Lifetime prevalences of axis I disorders in high-risk offspring and their siblings in the New York High-Risk Project (modified from Erlenmeyer-Kimling et al. [81])
High-risk studies demonstrated that behavioural problems during childhood could be viewed as antecedents to schizophrenia [84]. Children at risk of schizophrenia have poorer overall social competence and have greater affective deficits. Higher rates of forensic contacts and delinquent behaviour have been described [85]. High-risk subjects performed more poorly than controls in all aspects of intellectual functioning and tests of executive function and memory [86]. In addition, attentional deficits were detected in this group [87]. The attention impairment appeared to be independent of psychotic symptoms and seemed related more to chronic social difficulties. Whether these attentional deficits can be used as a screening tool for subjects susceptible to schizophrenia requires further study.
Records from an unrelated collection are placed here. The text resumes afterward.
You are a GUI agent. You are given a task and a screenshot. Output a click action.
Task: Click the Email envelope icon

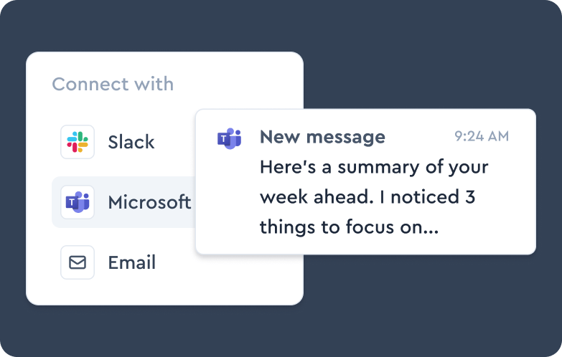coord(78,262)
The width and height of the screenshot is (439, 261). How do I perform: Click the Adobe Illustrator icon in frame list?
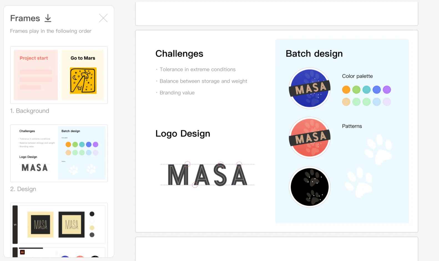(22, 252)
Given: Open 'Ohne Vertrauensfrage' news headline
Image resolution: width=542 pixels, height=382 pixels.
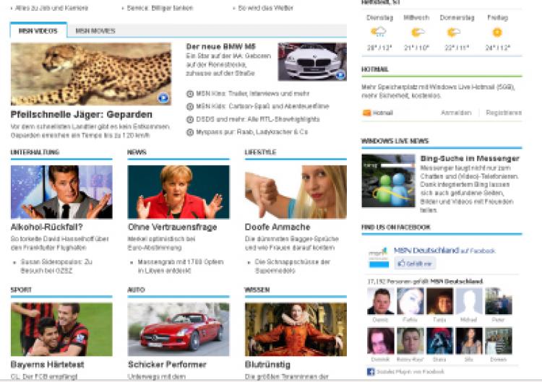Looking at the screenshot, I should pos(172,227).
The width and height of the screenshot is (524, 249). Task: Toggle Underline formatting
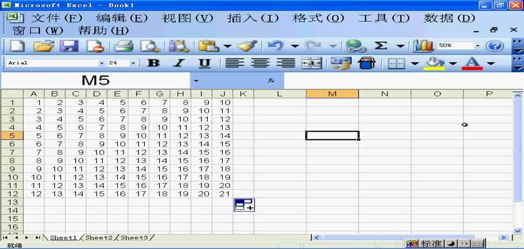coord(204,63)
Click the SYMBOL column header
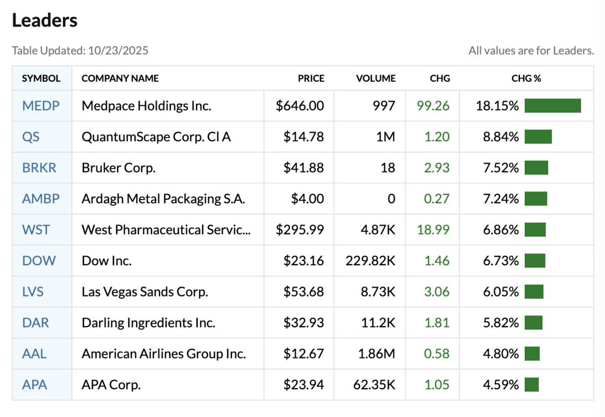 [x=41, y=79]
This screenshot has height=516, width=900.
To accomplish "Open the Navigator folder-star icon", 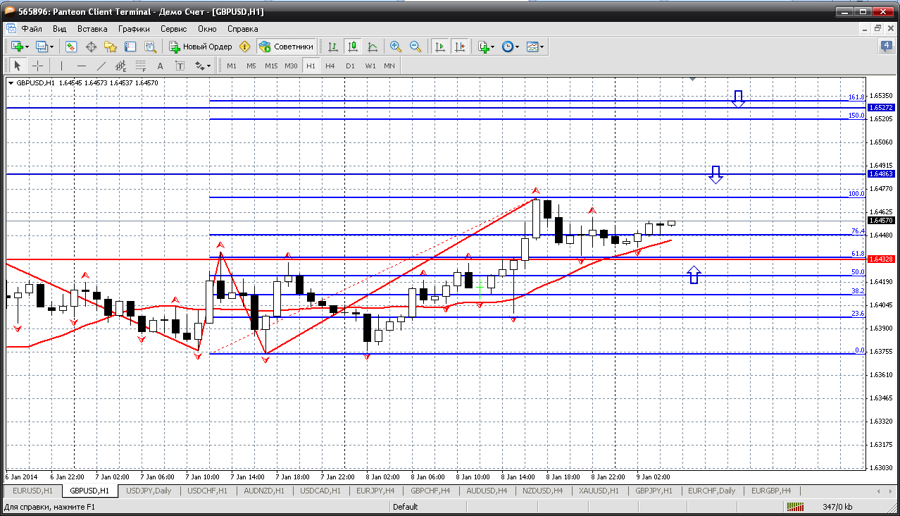I will coord(111,47).
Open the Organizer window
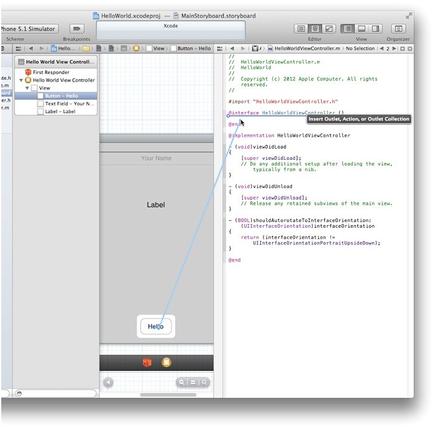Viewport: 433px width, 428px height. pos(398,29)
High-risk studies, family, twin and adoption studies all strongly suggest that the inherited liability goes beyond schizophrenia and encompasses a wide range of behavioural problems and disorders. Some of the neuropsychological deficits might be early antecedents of schizophrenia. Therefore, prevention trials should not be restricted to schizophrenia per se, but take into account these disorders. A broader approach to prevention might also help to overcome the difficulty of sample size.